*** INFORMATION PROVIDED ***

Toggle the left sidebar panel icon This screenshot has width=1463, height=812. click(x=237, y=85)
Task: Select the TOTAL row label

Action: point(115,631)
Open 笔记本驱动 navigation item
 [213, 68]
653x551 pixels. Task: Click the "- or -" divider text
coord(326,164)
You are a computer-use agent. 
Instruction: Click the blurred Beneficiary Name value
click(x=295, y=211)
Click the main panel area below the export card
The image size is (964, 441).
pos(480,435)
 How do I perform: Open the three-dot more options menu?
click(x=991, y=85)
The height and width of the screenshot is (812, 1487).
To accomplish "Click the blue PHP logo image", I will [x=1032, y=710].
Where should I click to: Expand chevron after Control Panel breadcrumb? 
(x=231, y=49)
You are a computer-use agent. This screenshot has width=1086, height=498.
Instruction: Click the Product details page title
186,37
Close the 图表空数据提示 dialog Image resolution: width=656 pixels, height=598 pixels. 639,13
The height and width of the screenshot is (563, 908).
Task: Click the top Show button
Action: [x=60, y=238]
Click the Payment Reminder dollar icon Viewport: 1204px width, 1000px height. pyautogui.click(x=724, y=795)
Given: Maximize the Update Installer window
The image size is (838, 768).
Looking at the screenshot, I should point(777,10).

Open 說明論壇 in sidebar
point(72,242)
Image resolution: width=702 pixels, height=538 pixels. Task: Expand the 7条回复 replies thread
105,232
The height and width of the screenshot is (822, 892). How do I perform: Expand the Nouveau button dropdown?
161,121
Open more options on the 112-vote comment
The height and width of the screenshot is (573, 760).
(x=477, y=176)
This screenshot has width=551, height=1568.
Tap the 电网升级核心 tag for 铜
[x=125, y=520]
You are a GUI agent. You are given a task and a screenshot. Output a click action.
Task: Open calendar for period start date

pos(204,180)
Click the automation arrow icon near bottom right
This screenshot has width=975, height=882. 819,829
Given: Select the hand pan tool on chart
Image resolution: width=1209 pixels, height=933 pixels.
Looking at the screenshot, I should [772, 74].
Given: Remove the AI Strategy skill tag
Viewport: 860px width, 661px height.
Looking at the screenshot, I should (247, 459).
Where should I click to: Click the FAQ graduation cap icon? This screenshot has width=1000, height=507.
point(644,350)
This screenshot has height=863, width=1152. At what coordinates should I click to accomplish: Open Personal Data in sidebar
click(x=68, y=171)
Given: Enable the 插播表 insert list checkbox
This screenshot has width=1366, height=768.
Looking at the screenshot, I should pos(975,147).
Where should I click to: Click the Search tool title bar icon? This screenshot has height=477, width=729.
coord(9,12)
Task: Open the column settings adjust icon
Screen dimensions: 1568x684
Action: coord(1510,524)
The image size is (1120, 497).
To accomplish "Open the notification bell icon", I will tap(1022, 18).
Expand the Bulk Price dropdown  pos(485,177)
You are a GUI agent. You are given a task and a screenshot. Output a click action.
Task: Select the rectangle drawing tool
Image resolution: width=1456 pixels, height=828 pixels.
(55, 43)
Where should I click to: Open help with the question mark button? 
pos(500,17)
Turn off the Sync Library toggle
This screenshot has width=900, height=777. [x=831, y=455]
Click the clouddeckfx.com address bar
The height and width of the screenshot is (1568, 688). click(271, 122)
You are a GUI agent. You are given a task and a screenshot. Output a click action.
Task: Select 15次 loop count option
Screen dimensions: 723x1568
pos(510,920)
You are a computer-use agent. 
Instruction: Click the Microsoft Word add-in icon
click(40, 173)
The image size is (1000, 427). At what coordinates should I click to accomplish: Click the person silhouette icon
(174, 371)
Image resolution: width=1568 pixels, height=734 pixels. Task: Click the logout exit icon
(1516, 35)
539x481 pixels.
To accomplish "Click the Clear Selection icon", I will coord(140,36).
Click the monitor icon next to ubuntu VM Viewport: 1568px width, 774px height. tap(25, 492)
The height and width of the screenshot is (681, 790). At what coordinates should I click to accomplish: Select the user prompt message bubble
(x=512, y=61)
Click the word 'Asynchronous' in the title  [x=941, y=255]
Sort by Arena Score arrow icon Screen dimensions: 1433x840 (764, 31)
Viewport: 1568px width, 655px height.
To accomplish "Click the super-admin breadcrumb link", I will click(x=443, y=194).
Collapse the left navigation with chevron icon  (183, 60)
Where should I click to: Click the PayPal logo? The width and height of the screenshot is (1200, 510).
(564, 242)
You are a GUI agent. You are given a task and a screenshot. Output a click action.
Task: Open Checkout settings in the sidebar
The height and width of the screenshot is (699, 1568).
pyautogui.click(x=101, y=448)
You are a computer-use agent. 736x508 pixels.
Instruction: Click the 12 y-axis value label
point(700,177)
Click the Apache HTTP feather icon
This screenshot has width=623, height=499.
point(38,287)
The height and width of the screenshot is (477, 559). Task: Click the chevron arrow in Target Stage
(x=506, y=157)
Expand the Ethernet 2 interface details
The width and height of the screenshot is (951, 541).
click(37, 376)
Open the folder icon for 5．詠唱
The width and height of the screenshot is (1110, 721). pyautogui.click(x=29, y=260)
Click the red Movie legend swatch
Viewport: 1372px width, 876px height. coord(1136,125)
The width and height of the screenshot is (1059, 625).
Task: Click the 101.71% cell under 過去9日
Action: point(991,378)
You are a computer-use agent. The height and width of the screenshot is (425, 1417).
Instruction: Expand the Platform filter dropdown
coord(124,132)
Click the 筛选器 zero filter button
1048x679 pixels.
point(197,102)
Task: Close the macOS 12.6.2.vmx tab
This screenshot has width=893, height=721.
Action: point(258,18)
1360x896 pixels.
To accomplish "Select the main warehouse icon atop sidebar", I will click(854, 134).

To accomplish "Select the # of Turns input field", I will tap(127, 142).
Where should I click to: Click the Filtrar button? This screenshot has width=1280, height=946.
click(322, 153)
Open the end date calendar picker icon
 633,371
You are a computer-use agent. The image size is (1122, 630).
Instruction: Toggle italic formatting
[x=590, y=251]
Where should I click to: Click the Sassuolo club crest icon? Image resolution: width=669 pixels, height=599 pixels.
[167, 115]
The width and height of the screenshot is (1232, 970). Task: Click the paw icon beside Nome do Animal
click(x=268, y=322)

*** End of INFORMATION PROVIDED ***

-- THE PROBLEM --
Copy out all of the data. Keep every word unchanged.

-- RESULT OF THE EXERCISE --
Toggle the left sidebar panel icon This screenshot has width=1463, height=812. click(x=237, y=85)
Task: Select the TOTAL row label

Action: point(115,631)
Open 笔记本驱动 navigation item
 [213, 68]
653x551 pixels. Task: Click the "- or -" divider text
coord(326,164)
You are a computer-use agent. 
Instruction: Click the blurred Beneficiary Name value
click(x=295, y=211)
Click the main panel area below the export card
The image size is (964, 441).
pos(480,435)
 How do I perform: Open the three-dot more options menu?
click(x=991, y=85)
The height and width of the screenshot is (812, 1487).
To accomplish "Click the blue PHP logo image", I will [x=1032, y=710].
Where should I click to: Expand chevron after Control Panel breadcrumb? 
(x=231, y=49)
You are a computer-use agent. This screenshot has width=1086, height=498.
Instruction: Click the Product details page title
186,37
Close the 图表空数据提示 dialog Image resolution: width=656 pixels, height=598 pixels. 639,13
The height and width of the screenshot is (563, 908).
Task: Click the top Show button
Action: [x=60, y=238]
Click the Payment Reminder dollar icon Viewport: 1204px width, 1000px height. pyautogui.click(x=724, y=795)
Given: Maximize the Update Installer window
The image size is (838, 768).
Looking at the screenshot, I should point(777,10).

Open 說明論壇 in sidebar
point(72,242)
Image resolution: width=702 pixels, height=538 pixels. Task: Expand the 7条回复 replies thread
105,232
The height and width of the screenshot is (822, 892). How do I perform: Expand the Nouveau button dropdown?
161,121
Open more options on the 112-vote comment
The height and width of the screenshot is (573, 760).
(x=477, y=176)
This screenshot has width=551, height=1568.
Tap the 电网升级核心 tag for 铜
[x=125, y=520]
You are a GUI agent. You are given a task and a screenshot. Output a click action.
Task: Open calendar for period start date

pos(204,180)
Click the automation arrow icon near bottom right
This screenshot has width=975, height=882. 819,829
Given: Select the hand pan tool on chart
Image resolution: width=1209 pixels, height=933 pixels.
Looking at the screenshot, I should [772, 74].
Given: Remove the AI Strategy skill tag
Viewport: 860px width, 661px height.
Looking at the screenshot, I should (247, 459).
Where should I click to: Click the FAQ graduation cap icon? This screenshot has width=1000, height=507.
point(644,350)
This screenshot has height=863, width=1152. At what coordinates should I click to accomplish: Open Personal Data in sidebar
click(x=68, y=171)
Given: Enable the 插播表 insert list checkbox
This screenshot has width=1366, height=768.
Looking at the screenshot, I should pos(975,147).
Where should I click to: Click the Search tool title bar icon? This screenshot has height=477, width=729.
coord(9,12)
Task: Open the column settings adjust icon
Screen dimensions: 1568x684
Action: coord(1510,524)
The image size is (1120, 497).
To accomplish "Open the notification bell icon", I will tap(1022, 18).
Expand the Bulk Price dropdown  pos(485,177)
You are a GUI agent. You are given a task and a screenshot. Output a click action.
Task: Select the rectangle drawing tool
Image resolution: width=1456 pixels, height=828 pixels.
(55, 43)
Where should I click to: Open help with the question mark button? 
pos(500,17)
Turn off the Sync Library toggle
This screenshot has width=900, height=777. [x=831, y=455]
Click the clouddeckfx.com address bar
The height and width of the screenshot is (1568, 688). click(271, 122)
You are a GUI agent. You are given a task and a screenshot. Output a click action.
Task: Select 15次 loop count option
Screen dimensions: 723x1568
pos(510,920)
You are a computer-use agent. 
Instruction: Click the Microsoft Word add-in icon
click(40, 173)
The image size is (1000, 427). At what coordinates should I click to accomplish: Click the person silhouette icon
(174, 371)
Image resolution: width=1568 pixels, height=734 pixels. Task: Click the logout exit icon
(1516, 35)
539x481 pixels.
To accomplish "Click the Clear Selection icon", I will coord(140,36).
Click the monitor icon next to ubuntu VM Viewport: 1568px width, 774px height. tap(25, 492)
The height and width of the screenshot is (681, 790). At what coordinates should I click to accomplish: Select the user prompt message bubble
(x=512, y=61)
Click the word 'Asynchronous' in the title  [x=941, y=255]
Sort by Arena Score arrow icon Screen dimensions: 1433x840 (764, 31)
Viewport: 1568px width, 655px height.
To accomplish "Click the super-admin breadcrumb link", I will click(x=443, y=194).
Collapse the left navigation with chevron icon  (183, 60)
Where should I click to: Click the PayPal logo? The width and height of the screenshot is (1200, 510).
(564, 242)
You are a GUI agent. You are given a task and a screenshot. Output a click action.
Task: Open Checkout settings in the sidebar
The height and width of the screenshot is (699, 1568).
pyautogui.click(x=101, y=448)
You are a computer-use agent. 736x508 pixels.
Instruction: Click the 12 y-axis value label
point(700,177)
Click the Apache HTTP feather icon
This screenshot has width=623, height=499.
point(38,287)
The height and width of the screenshot is (477, 559). Task: Click the chevron arrow in Target Stage
(x=506, y=157)
Expand the Ethernet 2 interface details
The width and height of the screenshot is (951, 541).
click(37, 376)
Open the folder icon for 5．詠唱
The width and height of the screenshot is (1110, 721). pyautogui.click(x=29, y=260)
Click the red Movie legend swatch
Viewport: 1372px width, 876px height. coord(1136,125)
The width and height of the screenshot is (1059, 625).
Task: Click the 101.71% cell under 過去9日
Action: point(991,378)
You are a computer-use agent. The height and width of the screenshot is (425, 1417).
Instruction: Expand the Platform filter dropdown
coord(124,132)
Click the 筛选器 zero filter button
1048x679 pixels.
point(197,102)
Task: Close the macOS 12.6.2.vmx tab
This screenshot has width=893, height=721.
Action: point(258,18)
1360x896 pixels.
To accomplish "Select the main warehouse icon atop sidebar", I will click(854, 134).

To accomplish "Select the # of Turns input field", I will tap(127, 142).
Where should I click to: Click the Filtrar button? This screenshot has width=1280, height=946.
click(322, 153)
Open the end date calendar picker icon
 633,371
You are a computer-use agent. The image size is (1122, 630).
Instruction: Toggle italic formatting
[x=590, y=251]
Where should I click to: Click the Sassuolo club crest icon? Image resolution: width=669 pixels, height=599 pixels.
[167, 115]
The width and height of the screenshot is (1232, 970). Task: Click the paw icon beside Nome do Animal
click(x=268, y=322)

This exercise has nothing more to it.